**Task requirements:** Reproduce every one of the following records word for word, keeping each line as it stands.

(Collection entries)
'''
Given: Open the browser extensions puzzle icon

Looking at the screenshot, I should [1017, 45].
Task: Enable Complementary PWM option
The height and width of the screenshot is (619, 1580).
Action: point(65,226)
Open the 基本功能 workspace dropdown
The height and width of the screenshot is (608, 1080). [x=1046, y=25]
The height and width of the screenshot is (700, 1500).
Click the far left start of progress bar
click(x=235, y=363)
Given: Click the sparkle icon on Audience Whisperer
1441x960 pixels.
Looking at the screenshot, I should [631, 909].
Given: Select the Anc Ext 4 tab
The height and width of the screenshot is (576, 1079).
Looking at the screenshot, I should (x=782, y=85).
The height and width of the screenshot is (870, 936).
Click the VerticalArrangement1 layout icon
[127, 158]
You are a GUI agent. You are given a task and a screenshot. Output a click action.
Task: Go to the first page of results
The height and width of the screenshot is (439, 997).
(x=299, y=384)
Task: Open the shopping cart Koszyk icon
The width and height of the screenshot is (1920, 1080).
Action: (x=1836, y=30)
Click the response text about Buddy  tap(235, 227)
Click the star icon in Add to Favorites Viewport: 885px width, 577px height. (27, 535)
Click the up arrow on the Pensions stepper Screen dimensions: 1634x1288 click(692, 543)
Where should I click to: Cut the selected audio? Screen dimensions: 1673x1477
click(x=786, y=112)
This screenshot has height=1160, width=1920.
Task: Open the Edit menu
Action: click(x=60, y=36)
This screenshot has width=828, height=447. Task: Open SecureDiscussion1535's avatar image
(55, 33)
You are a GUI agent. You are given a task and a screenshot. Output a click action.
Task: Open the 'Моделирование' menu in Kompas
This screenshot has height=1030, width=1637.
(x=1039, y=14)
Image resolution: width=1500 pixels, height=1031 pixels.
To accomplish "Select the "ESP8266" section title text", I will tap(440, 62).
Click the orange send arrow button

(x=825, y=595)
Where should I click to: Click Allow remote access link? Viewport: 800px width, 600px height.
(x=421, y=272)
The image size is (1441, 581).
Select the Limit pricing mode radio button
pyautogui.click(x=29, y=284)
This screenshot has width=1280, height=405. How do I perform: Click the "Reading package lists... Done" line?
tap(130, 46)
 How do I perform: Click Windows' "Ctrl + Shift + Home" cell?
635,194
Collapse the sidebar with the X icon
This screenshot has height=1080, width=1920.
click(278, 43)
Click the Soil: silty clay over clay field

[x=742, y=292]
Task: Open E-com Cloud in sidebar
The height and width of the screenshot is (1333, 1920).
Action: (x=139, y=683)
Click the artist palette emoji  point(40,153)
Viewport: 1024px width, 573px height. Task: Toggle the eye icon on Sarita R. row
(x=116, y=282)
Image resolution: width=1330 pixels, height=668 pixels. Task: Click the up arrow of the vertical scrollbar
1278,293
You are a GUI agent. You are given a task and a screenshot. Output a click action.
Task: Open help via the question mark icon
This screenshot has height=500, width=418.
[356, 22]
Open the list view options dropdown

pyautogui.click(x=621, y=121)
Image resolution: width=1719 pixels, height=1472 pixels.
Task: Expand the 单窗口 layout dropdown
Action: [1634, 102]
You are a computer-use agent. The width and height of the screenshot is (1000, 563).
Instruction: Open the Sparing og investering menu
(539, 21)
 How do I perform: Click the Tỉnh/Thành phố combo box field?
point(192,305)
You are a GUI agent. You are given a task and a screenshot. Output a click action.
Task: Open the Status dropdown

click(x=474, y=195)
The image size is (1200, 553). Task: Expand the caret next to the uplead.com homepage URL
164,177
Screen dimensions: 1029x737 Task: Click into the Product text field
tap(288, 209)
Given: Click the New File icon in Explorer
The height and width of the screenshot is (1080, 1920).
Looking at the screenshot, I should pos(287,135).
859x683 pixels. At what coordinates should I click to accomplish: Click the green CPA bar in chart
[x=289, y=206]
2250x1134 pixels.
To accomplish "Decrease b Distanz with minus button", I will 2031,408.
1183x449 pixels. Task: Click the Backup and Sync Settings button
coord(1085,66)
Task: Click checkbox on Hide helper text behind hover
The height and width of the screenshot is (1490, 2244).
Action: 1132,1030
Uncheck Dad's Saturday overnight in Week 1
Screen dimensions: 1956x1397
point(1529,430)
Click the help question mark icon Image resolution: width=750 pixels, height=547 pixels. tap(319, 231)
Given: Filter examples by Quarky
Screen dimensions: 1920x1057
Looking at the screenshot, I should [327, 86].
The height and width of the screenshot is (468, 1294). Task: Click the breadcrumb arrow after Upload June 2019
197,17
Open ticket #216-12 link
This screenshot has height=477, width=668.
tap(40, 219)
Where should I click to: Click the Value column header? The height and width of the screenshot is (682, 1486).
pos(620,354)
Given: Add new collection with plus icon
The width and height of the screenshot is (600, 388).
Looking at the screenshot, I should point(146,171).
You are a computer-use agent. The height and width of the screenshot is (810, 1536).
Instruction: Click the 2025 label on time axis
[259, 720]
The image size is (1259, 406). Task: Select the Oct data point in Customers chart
'''
**Result of this task:**
Given: Open the browser extensions puzzle icon

Looking at the screenshot, I should [1017, 45].
Task: Enable Complementary PWM option
The height and width of the screenshot is (619, 1580).
Action: point(65,226)
Open the 基本功能 workspace dropdown
The height and width of the screenshot is (608, 1080). [x=1046, y=25]
The height and width of the screenshot is (700, 1500).
Click the far left start of progress bar
click(x=235, y=363)
Given: Click the sparkle icon on Audience Whisperer
1441x960 pixels.
Looking at the screenshot, I should [631, 909].
Given: Select the Anc Ext 4 tab
The height and width of the screenshot is (576, 1079).
Looking at the screenshot, I should (x=782, y=85).
The height and width of the screenshot is (870, 936).
Click the VerticalArrangement1 layout icon
[127, 158]
You are a GUI agent. You are given a task and a screenshot. Output a click action.
Task: Go to the first page of results
The height and width of the screenshot is (439, 997).
(x=299, y=384)
Task: Open the shopping cart Koszyk icon
The width and height of the screenshot is (1920, 1080).
Action: (x=1836, y=30)
Click the response text about Buddy  tap(235, 227)
Click the star icon in Add to Favorites Viewport: 885px width, 577px height. (27, 535)
Click the up arrow on the Pensions stepper Screen dimensions: 1634x1288 click(692, 543)
Where should I click to: Cut the selected audio? Screen dimensions: 1673x1477
click(x=786, y=112)
This screenshot has height=1160, width=1920.
Task: Open the Edit menu
Action: click(x=60, y=36)
This screenshot has width=828, height=447. Task: Open SecureDiscussion1535's avatar image
(55, 33)
You are a GUI agent. You are given a task and a screenshot. Output a click action.
Task: Open the 'Моделирование' menu in Kompas
This screenshot has height=1030, width=1637.
(x=1039, y=14)
Image resolution: width=1500 pixels, height=1031 pixels.
To accomplish "Select the "ESP8266" section title text", I will tap(440, 62).
Click the orange send arrow button

(x=825, y=595)
Where should I click to: Click Allow remote access link? Viewport: 800px width, 600px height.
(x=421, y=272)
The image size is (1441, 581).
Select the Limit pricing mode radio button
pyautogui.click(x=29, y=284)
This screenshot has width=1280, height=405. How do I perform: Click the "Reading package lists... Done" line?
tap(130, 46)
 How do I perform: Click Windows' "Ctrl + Shift + Home" cell?
635,194
Collapse the sidebar with the X icon
This screenshot has height=1080, width=1920.
click(278, 43)
Click the Soil: silty clay over clay field

[x=742, y=292]
Task: Open E-com Cloud in sidebar
The height and width of the screenshot is (1333, 1920).
Action: (x=139, y=683)
Click the artist palette emoji  point(40,153)
Viewport: 1024px width, 573px height. Task: Toggle the eye icon on Sarita R. row
(x=116, y=282)
Image resolution: width=1330 pixels, height=668 pixels. Task: Click the up arrow of the vertical scrollbar
1278,293
You are a GUI agent. You are given a task and a screenshot. Output a click action.
Task: Open help via the question mark icon
This screenshot has height=500, width=418.
[356, 22]
Open the list view options dropdown

pyautogui.click(x=621, y=121)
Image resolution: width=1719 pixels, height=1472 pixels.
Task: Expand the 单窗口 layout dropdown
Action: [1634, 102]
You are a computer-use agent. The width and height of the screenshot is (1000, 563).
Instruction: Open the Sparing og investering menu
(539, 21)
 How do I perform: Click the Tỉnh/Thành phố combo box field?
point(192,305)
You are a GUI agent. You are given a task and a screenshot. Output a click action.
Task: Open the Status dropdown

click(x=474, y=195)
The image size is (1200, 553). Task: Expand the caret next to the uplead.com homepage URL
164,177
Screen dimensions: 1029x737 Task: Click into the Product text field
tap(288, 209)
Given: Click the New File icon in Explorer
The height and width of the screenshot is (1080, 1920).
Looking at the screenshot, I should pos(287,135).
859x683 pixels. At what coordinates should I click to accomplish: Click the green CPA bar in chart
[x=289, y=206]
2250x1134 pixels.
To accomplish "Decrease b Distanz with minus button", I will 2031,408.
1183x449 pixels. Task: Click the Backup and Sync Settings button
coord(1085,66)
Task: Click checkbox on Hide helper text behind hover
The height and width of the screenshot is (1490, 2244).
Action: 1132,1030
Uncheck Dad's Saturday overnight in Week 1
Screen dimensions: 1956x1397
point(1529,430)
Click the help question mark icon Image resolution: width=750 pixels, height=547 pixels. tap(319, 231)
Given: Filter examples by Quarky
Screen dimensions: 1920x1057
Looking at the screenshot, I should [327, 86].
The height and width of the screenshot is (468, 1294). Task: Click the breadcrumb arrow after Upload June 2019
197,17
Open ticket #216-12 link
This screenshot has height=477, width=668.
tap(40, 219)
Where should I click to: Click the Value column header? The height and width of the screenshot is (682, 1486).
pos(620,354)
Given: Add new collection with plus icon
The width and height of the screenshot is (600, 388).
Looking at the screenshot, I should point(146,171).
You are a computer-use agent. The height and width of the screenshot is (810, 1536).
Instruction: Click the 2025 label on time axis
[259, 720]
The image size is (1259, 406). Task: Select the Oct data point in Customers chart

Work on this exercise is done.